Excerpt from a dataset
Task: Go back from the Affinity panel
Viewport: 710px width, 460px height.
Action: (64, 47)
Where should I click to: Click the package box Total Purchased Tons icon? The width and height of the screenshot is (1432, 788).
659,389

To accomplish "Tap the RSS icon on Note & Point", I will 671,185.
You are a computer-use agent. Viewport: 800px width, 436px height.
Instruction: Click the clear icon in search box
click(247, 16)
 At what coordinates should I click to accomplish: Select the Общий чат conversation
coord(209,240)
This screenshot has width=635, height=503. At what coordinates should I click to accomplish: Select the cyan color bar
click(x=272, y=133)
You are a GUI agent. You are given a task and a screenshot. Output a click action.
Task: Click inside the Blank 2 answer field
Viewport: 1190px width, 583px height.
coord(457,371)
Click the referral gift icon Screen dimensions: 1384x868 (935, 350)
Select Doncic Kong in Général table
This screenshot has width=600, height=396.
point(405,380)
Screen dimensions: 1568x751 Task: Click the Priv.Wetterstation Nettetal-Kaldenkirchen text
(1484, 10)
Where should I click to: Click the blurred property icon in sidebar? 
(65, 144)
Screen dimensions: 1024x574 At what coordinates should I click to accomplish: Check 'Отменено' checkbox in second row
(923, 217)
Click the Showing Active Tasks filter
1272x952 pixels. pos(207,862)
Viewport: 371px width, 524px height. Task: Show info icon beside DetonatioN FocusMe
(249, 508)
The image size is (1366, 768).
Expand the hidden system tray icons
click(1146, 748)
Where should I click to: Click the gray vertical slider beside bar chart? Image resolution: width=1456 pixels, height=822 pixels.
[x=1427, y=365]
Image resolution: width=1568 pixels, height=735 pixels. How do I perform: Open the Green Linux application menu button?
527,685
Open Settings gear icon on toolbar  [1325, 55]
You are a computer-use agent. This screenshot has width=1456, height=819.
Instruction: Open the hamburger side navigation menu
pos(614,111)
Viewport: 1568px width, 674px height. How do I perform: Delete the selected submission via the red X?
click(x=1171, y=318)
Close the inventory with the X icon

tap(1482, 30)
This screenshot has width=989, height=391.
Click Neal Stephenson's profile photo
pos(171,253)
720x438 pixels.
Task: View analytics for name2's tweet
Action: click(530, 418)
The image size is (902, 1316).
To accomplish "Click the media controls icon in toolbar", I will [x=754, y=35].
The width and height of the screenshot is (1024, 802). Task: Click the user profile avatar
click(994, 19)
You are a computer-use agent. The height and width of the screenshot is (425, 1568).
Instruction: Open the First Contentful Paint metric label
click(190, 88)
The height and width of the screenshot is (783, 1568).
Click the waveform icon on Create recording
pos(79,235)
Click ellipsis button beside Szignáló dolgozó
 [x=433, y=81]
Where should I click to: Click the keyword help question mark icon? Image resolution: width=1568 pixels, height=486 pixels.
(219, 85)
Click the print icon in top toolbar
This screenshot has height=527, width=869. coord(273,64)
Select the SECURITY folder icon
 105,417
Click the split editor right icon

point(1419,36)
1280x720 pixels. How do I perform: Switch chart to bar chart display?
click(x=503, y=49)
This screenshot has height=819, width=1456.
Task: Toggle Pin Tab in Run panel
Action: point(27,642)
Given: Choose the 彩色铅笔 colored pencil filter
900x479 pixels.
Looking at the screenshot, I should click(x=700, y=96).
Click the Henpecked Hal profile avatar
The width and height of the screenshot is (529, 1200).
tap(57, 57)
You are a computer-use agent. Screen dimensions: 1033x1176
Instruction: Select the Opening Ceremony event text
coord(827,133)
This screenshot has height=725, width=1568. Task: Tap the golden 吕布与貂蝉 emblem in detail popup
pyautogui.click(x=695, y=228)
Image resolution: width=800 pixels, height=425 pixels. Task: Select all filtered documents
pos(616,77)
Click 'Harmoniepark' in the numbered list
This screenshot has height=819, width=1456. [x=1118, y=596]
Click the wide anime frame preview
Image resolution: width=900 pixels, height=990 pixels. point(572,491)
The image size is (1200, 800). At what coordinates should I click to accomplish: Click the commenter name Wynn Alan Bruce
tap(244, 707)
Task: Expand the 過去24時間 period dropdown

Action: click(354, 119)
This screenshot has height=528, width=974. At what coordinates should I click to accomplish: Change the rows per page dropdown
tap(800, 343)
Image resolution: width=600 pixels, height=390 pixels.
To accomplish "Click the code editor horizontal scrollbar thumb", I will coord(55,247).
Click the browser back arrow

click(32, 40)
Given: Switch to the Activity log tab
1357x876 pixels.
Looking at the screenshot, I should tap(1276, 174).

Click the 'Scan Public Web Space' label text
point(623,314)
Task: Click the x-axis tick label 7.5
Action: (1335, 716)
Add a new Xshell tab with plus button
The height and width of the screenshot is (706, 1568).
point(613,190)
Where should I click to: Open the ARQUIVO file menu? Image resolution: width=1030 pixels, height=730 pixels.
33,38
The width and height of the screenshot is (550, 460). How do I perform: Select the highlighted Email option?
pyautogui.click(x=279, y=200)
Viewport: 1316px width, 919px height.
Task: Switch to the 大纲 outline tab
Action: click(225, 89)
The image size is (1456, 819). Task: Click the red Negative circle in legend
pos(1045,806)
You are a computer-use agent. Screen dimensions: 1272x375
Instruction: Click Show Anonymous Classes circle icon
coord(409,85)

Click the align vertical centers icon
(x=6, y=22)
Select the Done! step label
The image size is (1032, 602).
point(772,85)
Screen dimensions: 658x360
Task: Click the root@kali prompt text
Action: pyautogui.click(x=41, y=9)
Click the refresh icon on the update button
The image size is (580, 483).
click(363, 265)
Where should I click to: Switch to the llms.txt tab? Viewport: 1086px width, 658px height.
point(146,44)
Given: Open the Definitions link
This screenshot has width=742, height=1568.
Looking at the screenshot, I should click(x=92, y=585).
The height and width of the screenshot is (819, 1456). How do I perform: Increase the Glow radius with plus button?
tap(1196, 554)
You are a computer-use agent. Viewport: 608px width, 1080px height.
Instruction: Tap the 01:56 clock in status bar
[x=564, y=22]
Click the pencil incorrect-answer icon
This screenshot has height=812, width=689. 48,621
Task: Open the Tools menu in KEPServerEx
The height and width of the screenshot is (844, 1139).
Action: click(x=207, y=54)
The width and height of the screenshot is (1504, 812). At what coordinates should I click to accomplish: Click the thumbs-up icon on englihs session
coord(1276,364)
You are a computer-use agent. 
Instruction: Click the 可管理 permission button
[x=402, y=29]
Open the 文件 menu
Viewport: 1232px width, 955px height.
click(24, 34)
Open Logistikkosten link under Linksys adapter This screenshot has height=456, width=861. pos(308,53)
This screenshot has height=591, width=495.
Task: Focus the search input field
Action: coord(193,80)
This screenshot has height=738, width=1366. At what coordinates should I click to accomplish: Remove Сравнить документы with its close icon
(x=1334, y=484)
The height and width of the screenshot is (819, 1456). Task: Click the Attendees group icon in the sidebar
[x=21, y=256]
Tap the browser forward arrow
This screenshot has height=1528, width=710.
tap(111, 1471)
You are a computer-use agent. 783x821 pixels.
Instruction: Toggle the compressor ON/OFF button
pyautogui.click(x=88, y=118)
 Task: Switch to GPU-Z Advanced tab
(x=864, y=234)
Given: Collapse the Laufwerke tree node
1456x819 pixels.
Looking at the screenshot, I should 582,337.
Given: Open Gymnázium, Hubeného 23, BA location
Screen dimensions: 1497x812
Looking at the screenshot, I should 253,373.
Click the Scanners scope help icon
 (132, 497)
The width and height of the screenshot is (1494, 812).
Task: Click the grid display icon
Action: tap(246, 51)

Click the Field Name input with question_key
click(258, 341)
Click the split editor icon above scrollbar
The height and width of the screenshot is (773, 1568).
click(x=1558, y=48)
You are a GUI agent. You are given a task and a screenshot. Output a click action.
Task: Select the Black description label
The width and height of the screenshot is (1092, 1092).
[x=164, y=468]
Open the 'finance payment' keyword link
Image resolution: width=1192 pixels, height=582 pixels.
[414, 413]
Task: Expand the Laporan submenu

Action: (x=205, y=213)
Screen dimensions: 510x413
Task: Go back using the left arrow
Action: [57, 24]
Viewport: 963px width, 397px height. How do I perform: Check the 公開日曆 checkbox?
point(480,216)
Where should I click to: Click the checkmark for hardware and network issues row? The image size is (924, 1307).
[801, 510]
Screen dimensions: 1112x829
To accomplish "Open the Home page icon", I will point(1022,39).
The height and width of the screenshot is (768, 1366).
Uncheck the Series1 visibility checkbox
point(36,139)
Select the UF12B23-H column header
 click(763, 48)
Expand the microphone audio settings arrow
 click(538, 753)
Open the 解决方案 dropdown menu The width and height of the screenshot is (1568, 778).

:: WHAT THIS TASK INVOLVES ::
Write out the lines that begin with the one containing "Click the align vertical centers icon" and end with the one containing "[x=564, y=22]", both included, with no changes.

:: RESPONSE ::
Click the align vertical centers icon
(x=6, y=22)
Select the Done! step label
The image size is (1032, 602).
point(772,85)
Screen dimensions: 658x360
Task: Click the root@kali prompt text
Action: pyautogui.click(x=41, y=9)
Click the refresh icon on the update button
The image size is (580, 483).
click(363, 265)
Where should I click to: Switch to the llms.txt tab? Viewport: 1086px width, 658px height.
point(146,44)
Given: Open the Definitions link
This screenshot has width=742, height=1568.
Looking at the screenshot, I should click(x=92, y=585).
The height and width of the screenshot is (819, 1456). How do I perform: Increase the Glow radius with plus button?
tap(1196, 554)
You are a computer-use agent. Viewport: 608px width, 1080px height.
Instruction: Tap the 01:56 clock in status bar
[x=564, y=22]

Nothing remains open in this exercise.